As if that was not bad enough, angiogenesis inhibitors have been shown13, 14 to make some tumours more aggressive in animal models (Fig. 1c). To explore this issue, Conley and co-workers2 implanted human cancer cells (derived from established breast- cancer cell lines) in mice. They then treated the animals with the antiangiogenic agents sunitinib — which inhibits VEGF's main cell-surface receptors — and bevacizumab. The treatment induced an accumulation of certain cancer cells that expressed the enzyme aldehyde dehydrogenase and that, like cancer progenitor cells, could initiate tumours when reimplanted in other mice. Similar cell populations have been described in tissue samples from patients with inflammatory breast cancer15 and in glioblastoma in mice given combination therapies16.
Conley et al.2 go on to delineate a possible cellular and molecular mechanism for the increased aggressiveness and spread capacity of tumours treated with antiangiogenic drugs. They find that the drugs, by inducing oxygen deficiency (hypoxia) in the tumours, activate not only a hypoxia-response program but also the Akt/β-catenin signalling pathway, which regulates cell growth and adhesion between cells. This pathway has been previously implicated in the regulation of breast-cancer progenitor cells17. The authors suggest that the drug-induced hypoxia response activates the Akt/β-catenin pathway, which in turn stimulates the growth of specific, more aggressive, cancer-cell populations.

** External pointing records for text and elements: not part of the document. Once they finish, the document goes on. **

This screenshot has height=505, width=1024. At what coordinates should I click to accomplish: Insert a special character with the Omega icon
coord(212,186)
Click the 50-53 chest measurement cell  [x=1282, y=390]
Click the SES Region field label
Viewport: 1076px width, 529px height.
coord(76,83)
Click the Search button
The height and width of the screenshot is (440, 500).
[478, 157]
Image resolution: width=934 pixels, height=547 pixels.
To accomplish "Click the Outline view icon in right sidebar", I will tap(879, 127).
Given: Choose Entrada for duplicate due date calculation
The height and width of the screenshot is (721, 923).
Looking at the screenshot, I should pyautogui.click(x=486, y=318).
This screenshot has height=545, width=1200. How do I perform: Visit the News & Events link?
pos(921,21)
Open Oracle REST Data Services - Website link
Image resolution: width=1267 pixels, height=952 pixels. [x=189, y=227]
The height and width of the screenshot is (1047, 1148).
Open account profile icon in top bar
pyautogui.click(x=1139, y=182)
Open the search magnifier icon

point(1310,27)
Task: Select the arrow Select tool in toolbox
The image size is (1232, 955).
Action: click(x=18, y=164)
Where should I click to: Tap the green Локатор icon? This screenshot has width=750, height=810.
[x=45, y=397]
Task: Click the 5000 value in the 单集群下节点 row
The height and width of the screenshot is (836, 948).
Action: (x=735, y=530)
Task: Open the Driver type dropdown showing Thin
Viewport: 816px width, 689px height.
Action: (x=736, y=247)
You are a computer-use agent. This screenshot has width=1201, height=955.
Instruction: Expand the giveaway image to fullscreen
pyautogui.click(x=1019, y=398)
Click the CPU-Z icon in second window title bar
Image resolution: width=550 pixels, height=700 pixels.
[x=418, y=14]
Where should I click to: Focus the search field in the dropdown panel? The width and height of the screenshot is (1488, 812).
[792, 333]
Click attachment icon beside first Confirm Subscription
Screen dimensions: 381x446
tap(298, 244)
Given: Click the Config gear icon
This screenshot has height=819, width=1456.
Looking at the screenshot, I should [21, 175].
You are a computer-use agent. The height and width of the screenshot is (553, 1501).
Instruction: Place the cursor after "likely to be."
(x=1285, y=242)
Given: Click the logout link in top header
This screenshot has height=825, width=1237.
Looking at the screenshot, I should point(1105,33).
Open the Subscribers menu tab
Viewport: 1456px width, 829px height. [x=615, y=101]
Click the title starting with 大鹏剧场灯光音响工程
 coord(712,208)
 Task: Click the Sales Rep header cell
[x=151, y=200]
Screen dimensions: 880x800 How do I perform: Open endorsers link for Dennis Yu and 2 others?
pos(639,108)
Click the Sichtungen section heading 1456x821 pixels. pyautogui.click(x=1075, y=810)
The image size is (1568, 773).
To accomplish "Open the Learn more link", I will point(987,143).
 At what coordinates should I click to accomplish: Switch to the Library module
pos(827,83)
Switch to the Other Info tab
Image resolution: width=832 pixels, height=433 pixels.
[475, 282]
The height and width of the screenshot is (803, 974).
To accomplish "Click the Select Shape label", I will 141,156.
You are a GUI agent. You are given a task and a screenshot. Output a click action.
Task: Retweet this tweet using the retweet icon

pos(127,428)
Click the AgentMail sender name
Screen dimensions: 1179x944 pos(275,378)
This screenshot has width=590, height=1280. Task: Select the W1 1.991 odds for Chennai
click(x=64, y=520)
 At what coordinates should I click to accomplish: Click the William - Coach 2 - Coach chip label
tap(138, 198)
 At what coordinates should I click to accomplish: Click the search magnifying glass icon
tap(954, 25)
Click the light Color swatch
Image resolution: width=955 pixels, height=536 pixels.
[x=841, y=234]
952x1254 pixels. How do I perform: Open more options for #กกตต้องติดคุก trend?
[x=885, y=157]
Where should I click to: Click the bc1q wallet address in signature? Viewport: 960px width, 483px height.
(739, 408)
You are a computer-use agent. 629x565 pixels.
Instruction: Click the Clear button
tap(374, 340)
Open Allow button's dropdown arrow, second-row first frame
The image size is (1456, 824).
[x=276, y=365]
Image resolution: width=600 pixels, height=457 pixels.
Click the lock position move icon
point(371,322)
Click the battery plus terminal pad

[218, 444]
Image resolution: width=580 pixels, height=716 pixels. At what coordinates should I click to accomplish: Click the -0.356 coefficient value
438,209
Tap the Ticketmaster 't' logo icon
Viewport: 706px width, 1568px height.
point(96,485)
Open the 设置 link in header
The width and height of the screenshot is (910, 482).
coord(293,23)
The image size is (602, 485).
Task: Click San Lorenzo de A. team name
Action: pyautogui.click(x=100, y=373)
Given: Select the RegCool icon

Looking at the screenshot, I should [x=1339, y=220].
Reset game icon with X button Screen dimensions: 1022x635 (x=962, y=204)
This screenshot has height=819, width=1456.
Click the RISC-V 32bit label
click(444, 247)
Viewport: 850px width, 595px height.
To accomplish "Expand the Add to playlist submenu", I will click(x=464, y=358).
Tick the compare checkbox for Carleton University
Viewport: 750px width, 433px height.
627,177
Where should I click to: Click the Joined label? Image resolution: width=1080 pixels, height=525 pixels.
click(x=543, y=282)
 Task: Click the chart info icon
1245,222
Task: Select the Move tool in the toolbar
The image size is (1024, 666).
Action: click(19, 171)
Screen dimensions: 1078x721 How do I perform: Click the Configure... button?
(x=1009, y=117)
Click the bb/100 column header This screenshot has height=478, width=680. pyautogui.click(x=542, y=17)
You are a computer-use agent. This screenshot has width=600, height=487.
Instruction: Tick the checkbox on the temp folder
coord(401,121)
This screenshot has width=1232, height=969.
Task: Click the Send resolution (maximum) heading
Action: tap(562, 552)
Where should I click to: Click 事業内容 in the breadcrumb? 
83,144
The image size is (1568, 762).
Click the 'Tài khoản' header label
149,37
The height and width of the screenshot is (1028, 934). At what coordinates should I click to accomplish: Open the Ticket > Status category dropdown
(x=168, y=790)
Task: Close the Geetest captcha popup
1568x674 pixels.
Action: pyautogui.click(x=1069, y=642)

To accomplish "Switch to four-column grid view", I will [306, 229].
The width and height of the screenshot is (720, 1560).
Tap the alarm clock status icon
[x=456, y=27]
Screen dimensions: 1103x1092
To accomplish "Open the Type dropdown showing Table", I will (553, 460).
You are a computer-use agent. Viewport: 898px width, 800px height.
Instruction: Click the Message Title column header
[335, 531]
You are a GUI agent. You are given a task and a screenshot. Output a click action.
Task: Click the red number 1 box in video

How could this drawback of antiangiogenic therapies be overcome? One possibility would be to combine angiogenesis inhibitors with drugs that suppress the cancer cells' response to hypoxia, or with inhibitors of the Akt/β-catenin pathway. Another alternative could be the use of molecules such as modified semaphorin proteins18, which can exert dual (or multiple) anticancer effects by simultaneously targeting angiogenesis and blocking tumour spread.
Overall, the papers by Van der Veldt et al.1 and Conley et al.2 emphasize the need for a carefully balanced evaluation of the benefits and limitations of antiangiogenic therapies. As mentioned above, such treatments could be improved by sequential scheduling of cytotoxic and antiangiogenic drugs, or by smarter combinations of these drugs with others targeting progenitor-cell pathways. In any case, despite many open questions, there is hope that an understanding of the therapies' weaknesses will translate into therapeutic gains.